Pris en flagrant délit d'enregistrement illicite d'un film au cinéma, un individu surnommé le « Prince des pirates » vient d'être condamné à 7 ans de prison par le juge Dean D. Pregerson de la Cour du district central de Californie.
L'individu n'en était pas à son premier coup d'essai puisqu'il avait déjà été interpellé une première fois en septembre 2002 pour les mêmes faits. Echappant à la garde de son avocat, il s'était alors enfui, avant que son procès ne commence, vers un Etat voisin. Il y continua ses activités jusqu'en avril 2005, date à laquelle il fut attrapé dans un motel, en possession de l'équipement d'enregistrement nécessaire à la commission de ses méfaits.
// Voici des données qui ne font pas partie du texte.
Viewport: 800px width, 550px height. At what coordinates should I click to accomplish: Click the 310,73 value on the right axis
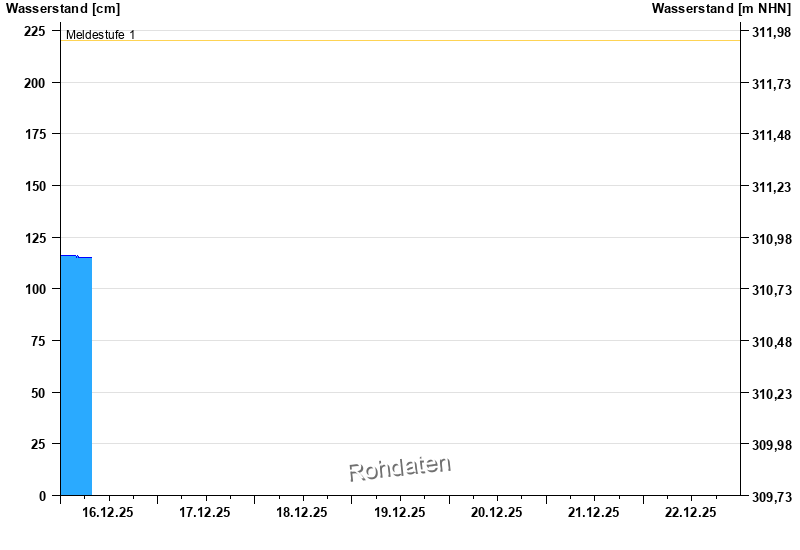(771, 290)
Son journal intime révélera qu'il parvenait à tirer jusqu'à 4 500 dollars de revenus par semaine de la revente de ses enregistrements pirates.
La sanction est tombée vendredi 1er décembre 2006, soit 18 mois après qu'il ait été reconnu coupable pour contrefaçon de trois films en 2002 et 2003. Reconnu également coupable par le jury de 4 autres chefs d'inculpation : witness retaliation, interstate communication of a threat, possession of false identification and fleeing the custody of his lawyer, il a été condamné à 7 ans d'emprisonnement par la cour fédérale de Los Angeles.
Le ministère public qui réclamait une condamnation à 10 ans de prison s'est dit satisfait de la décision.